Standard & Poor’s said on Jan. 26 that it has placed all of its ratings on both companies and their subsidiaries on CreditWatch with negative implications. That move comes, in part from anticipation of complications ahead, assuming both companies merge as planned later this year.

“There are uncertainties around how the combined entity will manage its capital adequacy and efficiencies, property catastrophe exposure, and potential business overlap and the resulting attrition,” Standard & Poor’s credit analyst Taoufik Gharib said in prepared remarks.

“More importantly,” Gharib said, “it is not clear how the enterprise risk management programs will be integrated rapidly and efficiently and how the new risk tolerances will be defined.”

At the same time, Gharib said, these risks will be at least partly countered “by the familiarity between both companies’ management teams.”

Similarly A.M. Best said it has placed the financial strength ratings of both companies and their subsidiaries under review with negative implications.

“The under review status reflects A.M. Best’s concern associated with the merger’s size, scope and complexity,” A.M. Best said. “Along with combining two company cultures under one leadership team, the successful integration will need to be completed in a timely manner and optimize operational and systems infrastructure while retaining key personnel.”

A.M. Best said there is “greater inherent risk” to the ongoing operations of the combined company “during the integration period.”

At the same time, A.M. Best said, the companies have “the collaborative nature of both management teams,” and a “fundamentally strong strategic rational” for the deal in their favor.

“This combination brings two strong companies together that will have enhanced scale, a more diversified product mix and the transaction offers the ability to generate meaningful capital efficiencies and synergies,” A.M. Best sad.

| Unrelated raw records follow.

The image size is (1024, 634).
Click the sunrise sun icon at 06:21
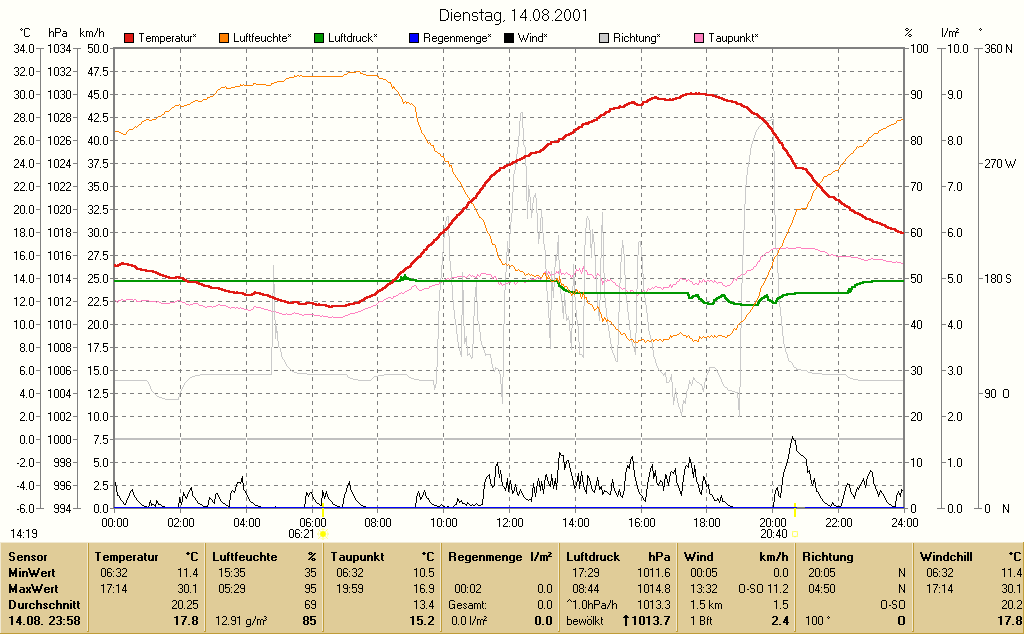tap(323, 534)
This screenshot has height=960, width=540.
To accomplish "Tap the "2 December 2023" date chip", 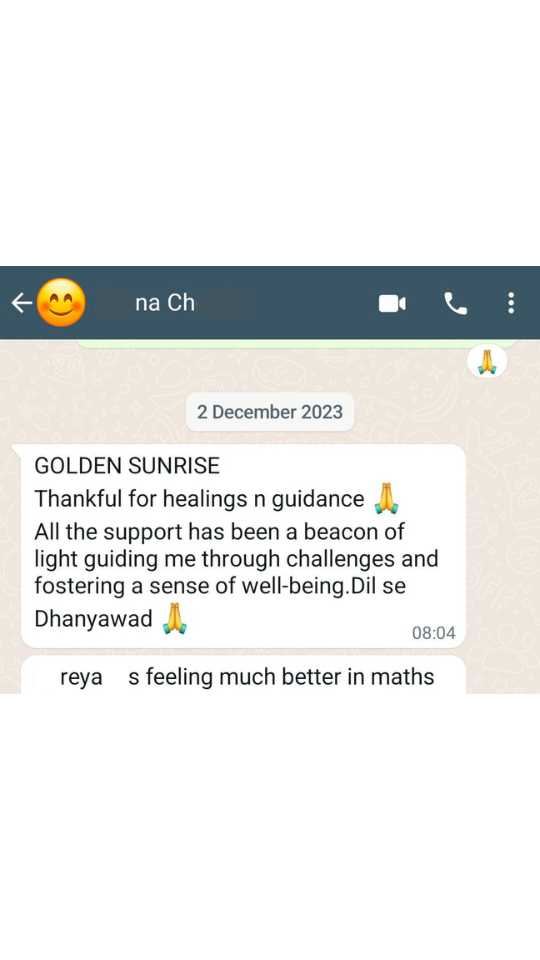I will pyautogui.click(x=269, y=411).
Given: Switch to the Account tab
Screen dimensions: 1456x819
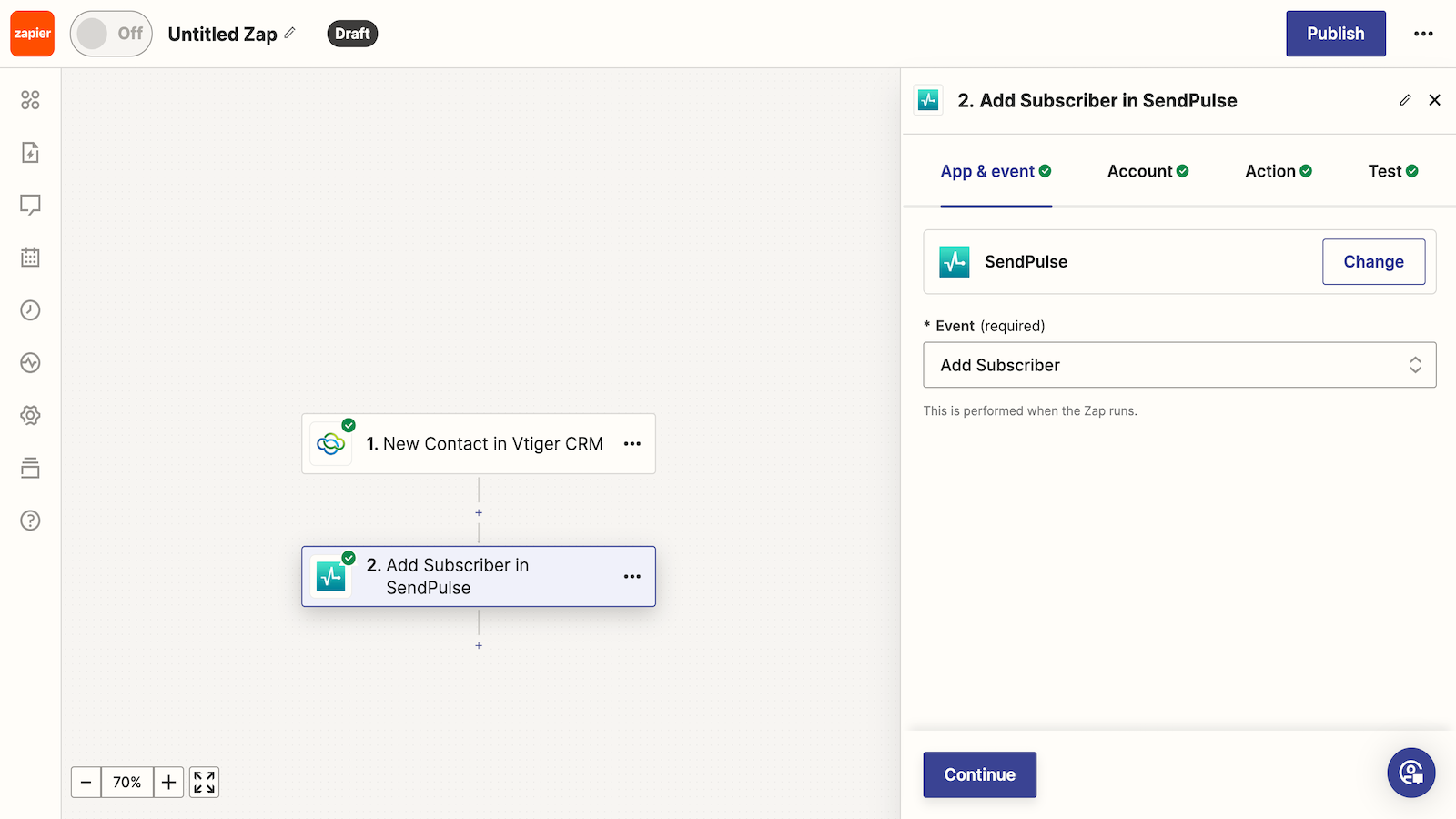Looking at the screenshot, I should tap(1147, 171).
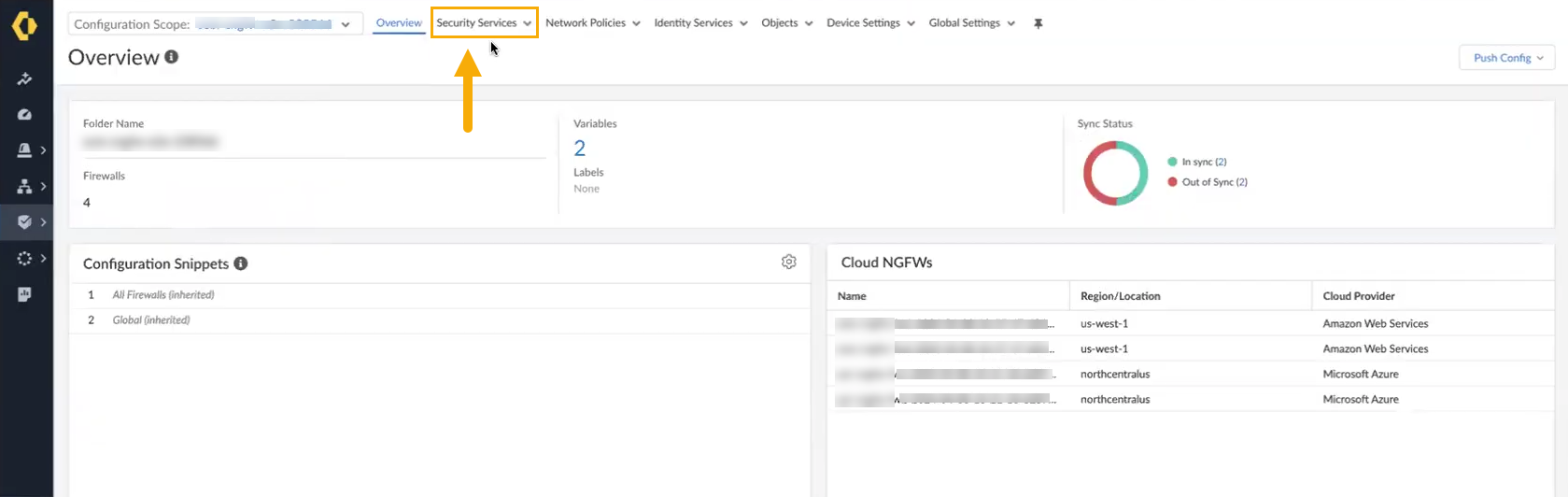Open the Identity Services menu
The height and width of the screenshot is (497, 1568).
click(700, 23)
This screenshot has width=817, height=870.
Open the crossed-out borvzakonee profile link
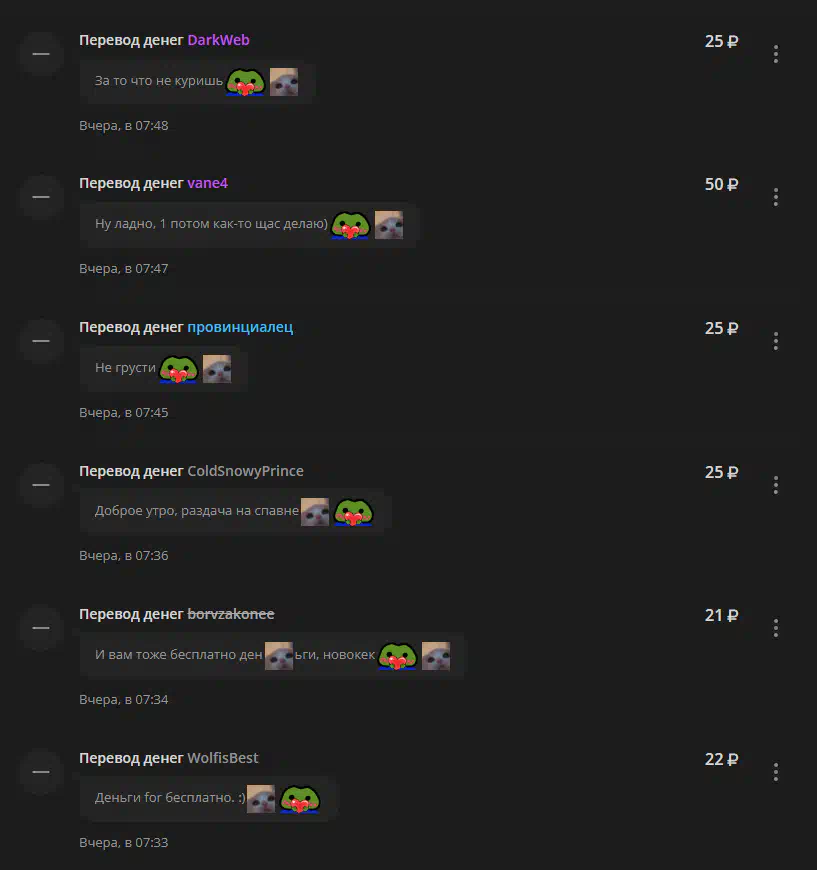(231, 614)
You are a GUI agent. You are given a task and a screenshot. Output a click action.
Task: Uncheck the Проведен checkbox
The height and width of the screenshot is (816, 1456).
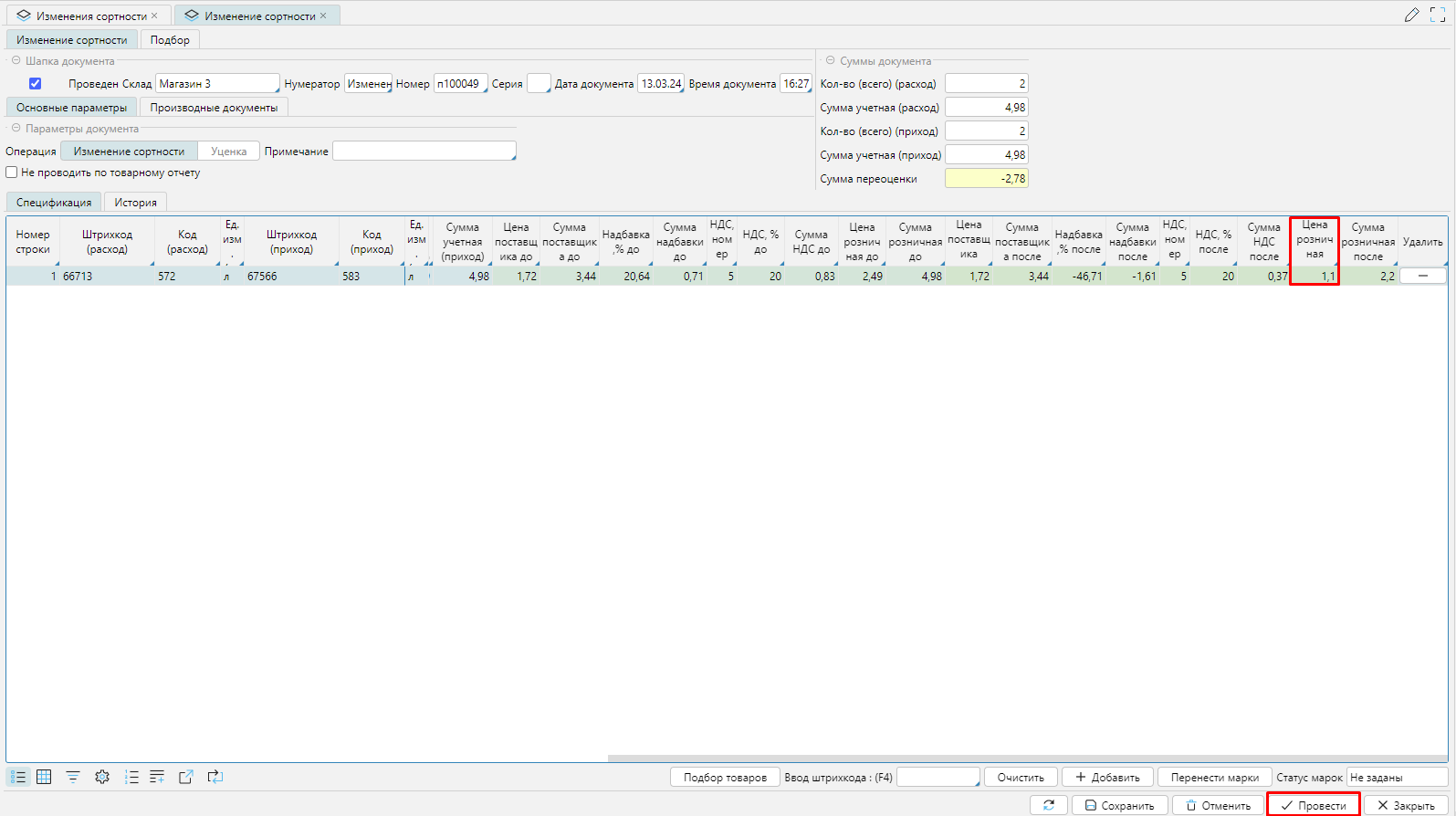pyautogui.click(x=36, y=84)
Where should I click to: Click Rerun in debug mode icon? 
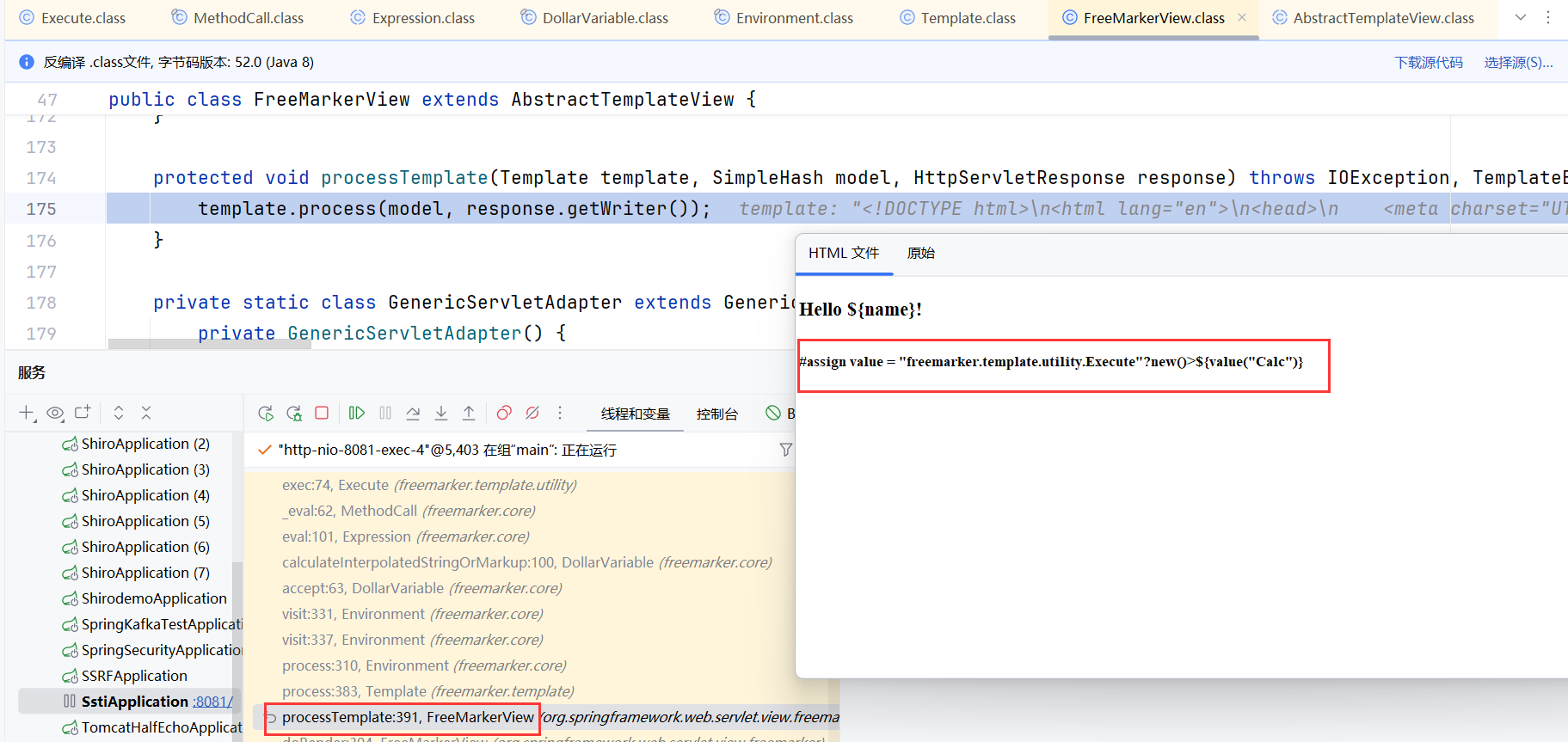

Specifically the financial strength rating of A+ is under review for AXIS Re SE, AXIS Reinsurance Company, AXIS Specialty Europe SE, AXIS Surplus Insurance Company and AXIS Insurance Company. For PartnerRe, the financial strength rating of A+ is under review for Partner Reinsurance Company of the U.S., PartnerRe Insurance Company of New York, PartnerRe Ireland Insurance Ltd., Partner Reinsurance Europe SE, and PartnerRe America Insurance Company.

A.M. Best said the under review status for both companies will be removed after the merger is complete and it can scrutinize “the final integration plan.”